(Items stored from a collection)
####################
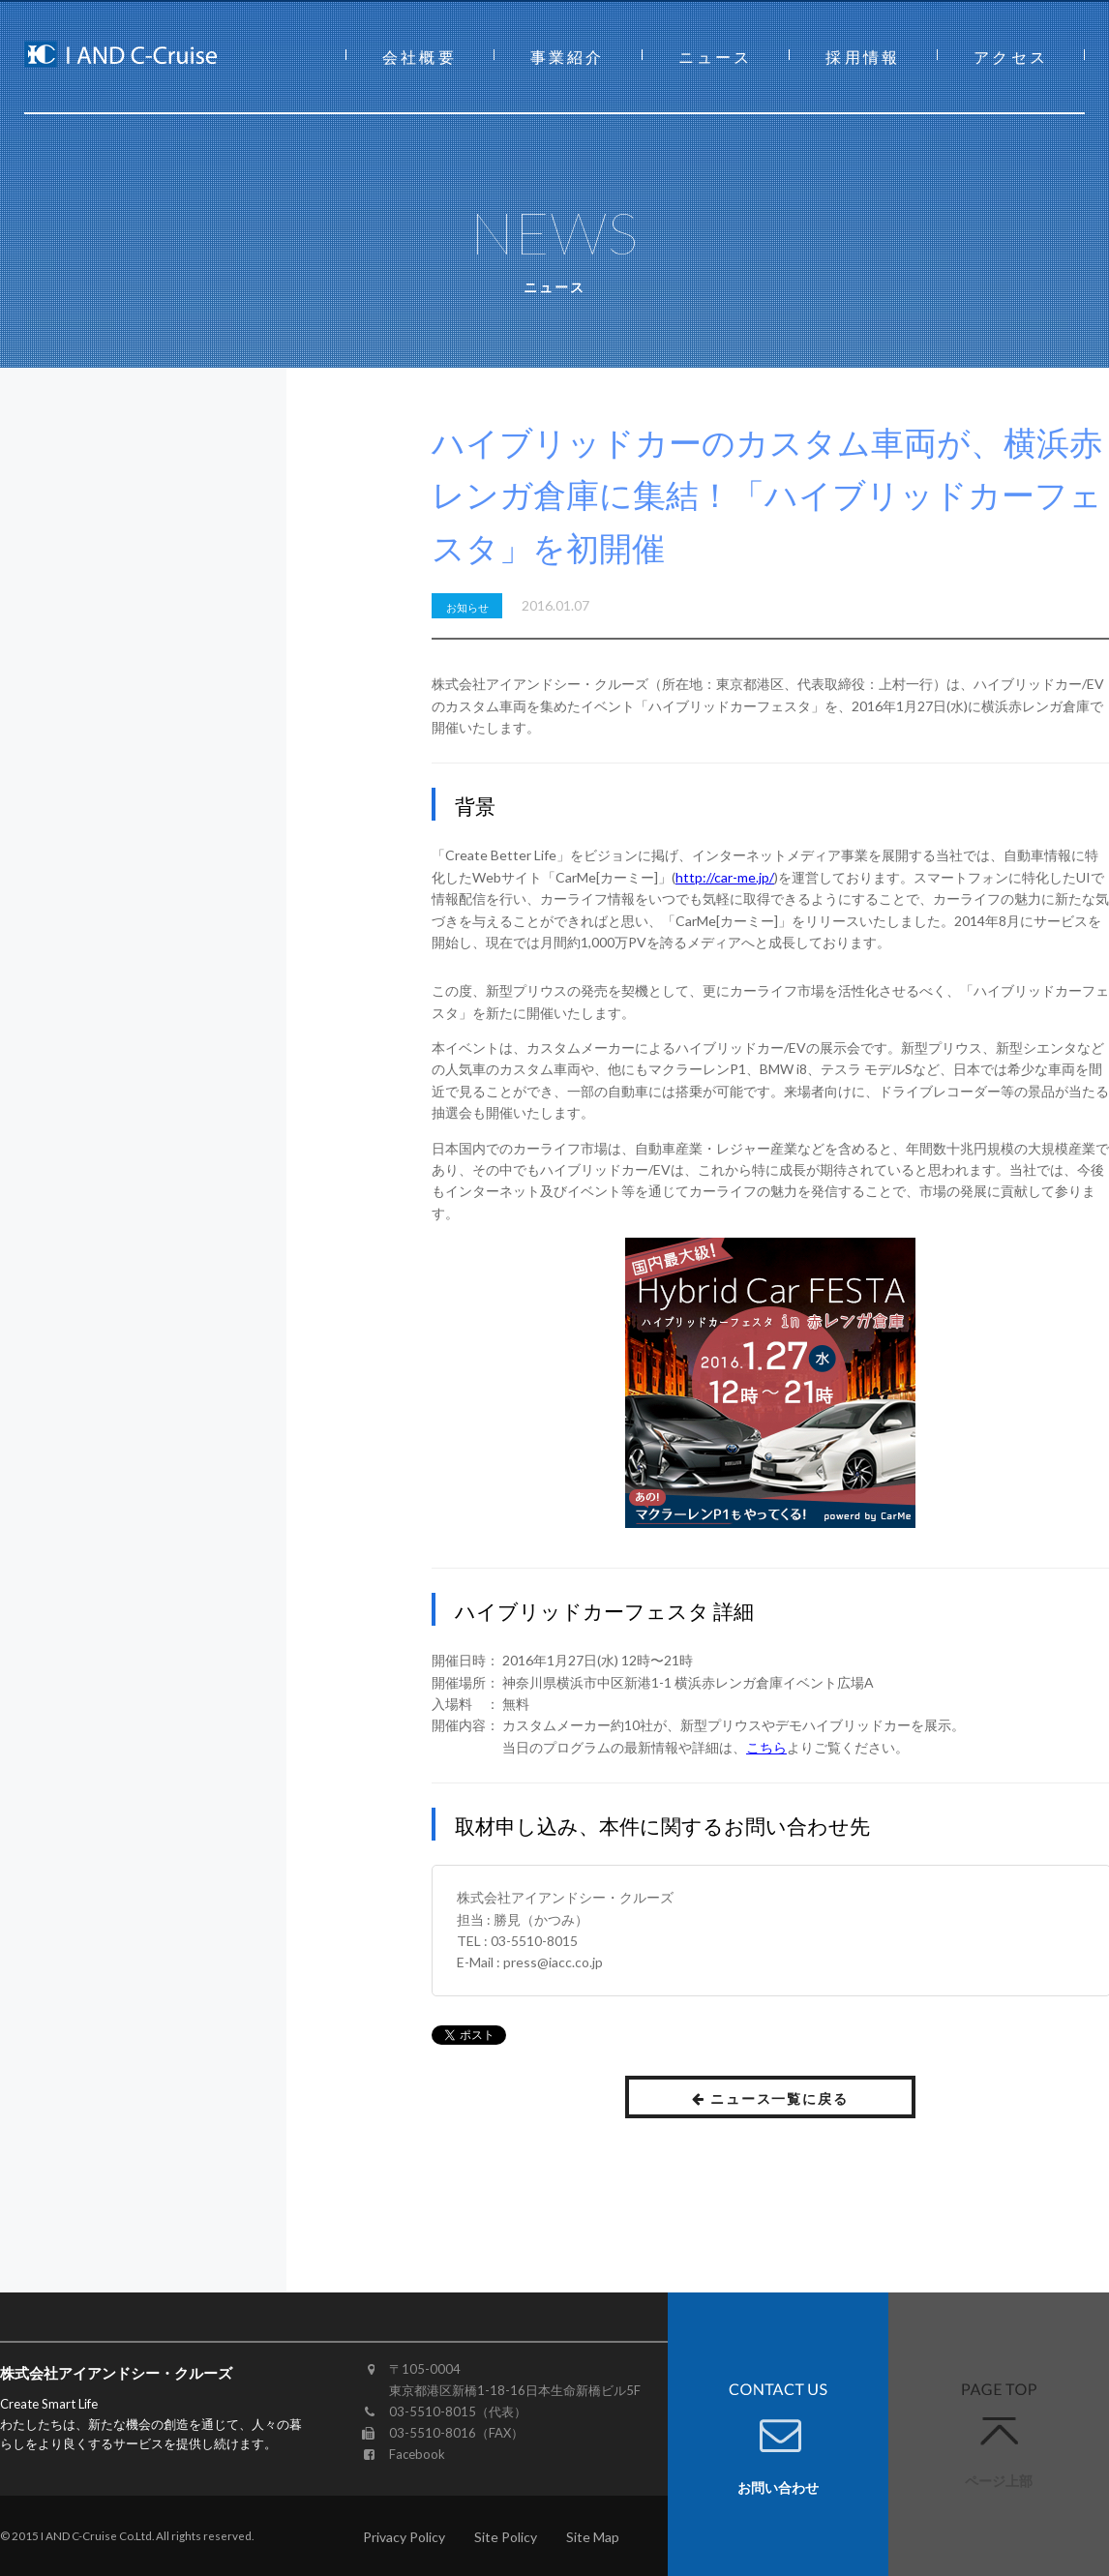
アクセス (1011, 56)
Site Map (592, 2537)
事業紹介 (567, 56)
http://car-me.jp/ (724, 877)
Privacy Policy (404, 2537)
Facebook (417, 2454)
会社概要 (419, 56)
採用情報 (862, 56)
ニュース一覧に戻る (771, 2098)
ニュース (715, 56)
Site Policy (505, 2537)
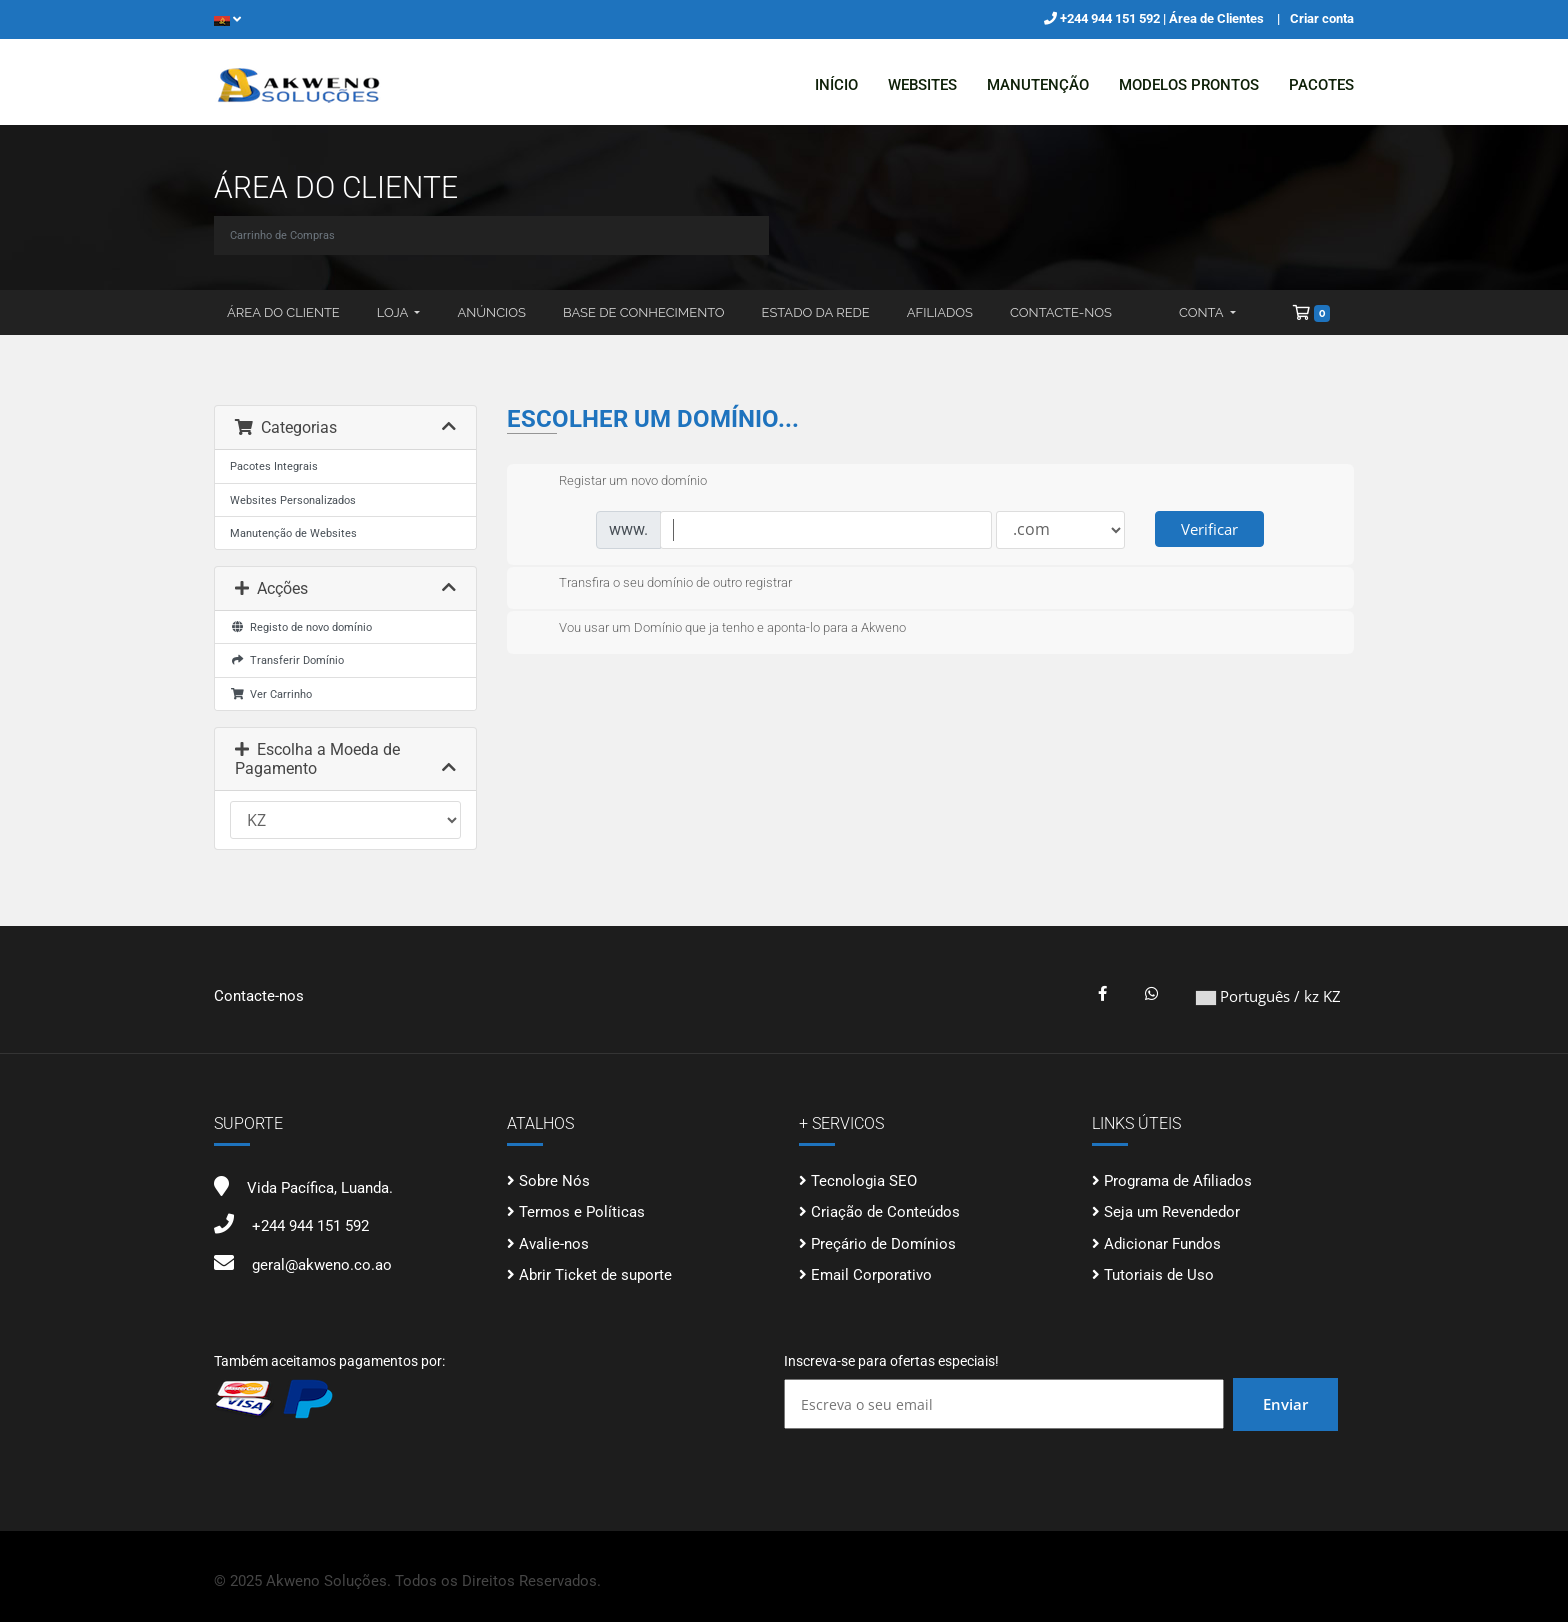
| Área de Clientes (1213, 18)
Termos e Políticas (582, 1212)
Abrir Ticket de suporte (595, 1275)
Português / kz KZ (1268, 996)
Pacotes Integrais (274, 466)
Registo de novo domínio (301, 627)
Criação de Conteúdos (885, 1212)
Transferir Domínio (287, 660)
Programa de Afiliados (1178, 1181)
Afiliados (940, 312)
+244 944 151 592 (1111, 18)
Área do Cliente (283, 312)
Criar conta (1322, 18)
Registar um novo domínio (617, 482)
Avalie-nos (554, 1244)
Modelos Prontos (1189, 85)
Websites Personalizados (293, 500)
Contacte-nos (1061, 312)
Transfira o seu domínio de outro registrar (659, 584)
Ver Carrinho (271, 694)
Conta (1202, 312)
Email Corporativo (871, 1275)
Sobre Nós (554, 1181)
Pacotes (1321, 85)
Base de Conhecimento (644, 312)
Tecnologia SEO (864, 1181)
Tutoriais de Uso (1159, 1275)
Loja (394, 312)
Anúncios (491, 312)
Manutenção (1038, 85)
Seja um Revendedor (1172, 1212)
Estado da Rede (816, 312)
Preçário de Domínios (883, 1244)
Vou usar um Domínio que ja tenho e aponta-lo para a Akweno (716, 629)
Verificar (1209, 529)
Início (836, 85)
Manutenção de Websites (293, 533)
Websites (922, 85)
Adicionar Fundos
####################
Reproduce all of the data above word for word, but leave the pictures out.

アクセス (1011, 56)
Site Map (592, 2537)
事業紹介 (567, 56)
http://car-me.jp/ (724, 877)
Privacy Policy (404, 2537)
Facebook (417, 2454)
会社概要 (419, 56)
採用情報 (862, 56)
ニュース一覧に戻る (771, 2098)
ニュース (715, 56)
Site Policy (505, 2537)
| Área de Clientes (1213, 18)
Termos e Políticas (582, 1212)
Abrir Ticket de suporte (595, 1275)
Português / kz KZ (1268, 996)
Pacotes Integrais (274, 466)
Registo de novo domínio (301, 627)
Criação de Conteúdos (885, 1212)
Transferir Domínio (287, 660)
Programa de Afiliados (1178, 1181)
Afiliados (940, 312)
+244 944 151 592 (1111, 18)
Área do Cliente (283, 312)
Criar conta (1322, 18)
Registar um novo domínio (617, 482)
Avalie-nos (554, 1244)
Modelos Prontos (1189, 85)
Websites Personalizados (293, 500)
Contacte-nos (1061, 312)
Transfira o seu domínio de outro registrar (659, 584)
Ver Carrinho (271, 694)
Conta (1202, 312)
Email Corporativo (871, 1275)
Sobre Nós (554, 1181)
Pacotes (1321, 85)
Base de Conhecimento (644, 312)
Tecnologia SEO (864, 1181)
Tutoriais de Uso (1159, 1275)
Loja (394, 312)
Anúncios (491, 312)
Manutenção (1038, 85)
Seja um Revendedor (1172, 1212)
Estado da Rede (816, 312)
Preçário de Domínios (883, 1244)
Vou usar um Domínio que ja tenho e aponta-lo para a Akweno (716, 629)
Verificar (1209, 529)
Início (836, 85)
Manutenção de Websites (293, 533)
Websites (922, 85)
Adicionar Fundos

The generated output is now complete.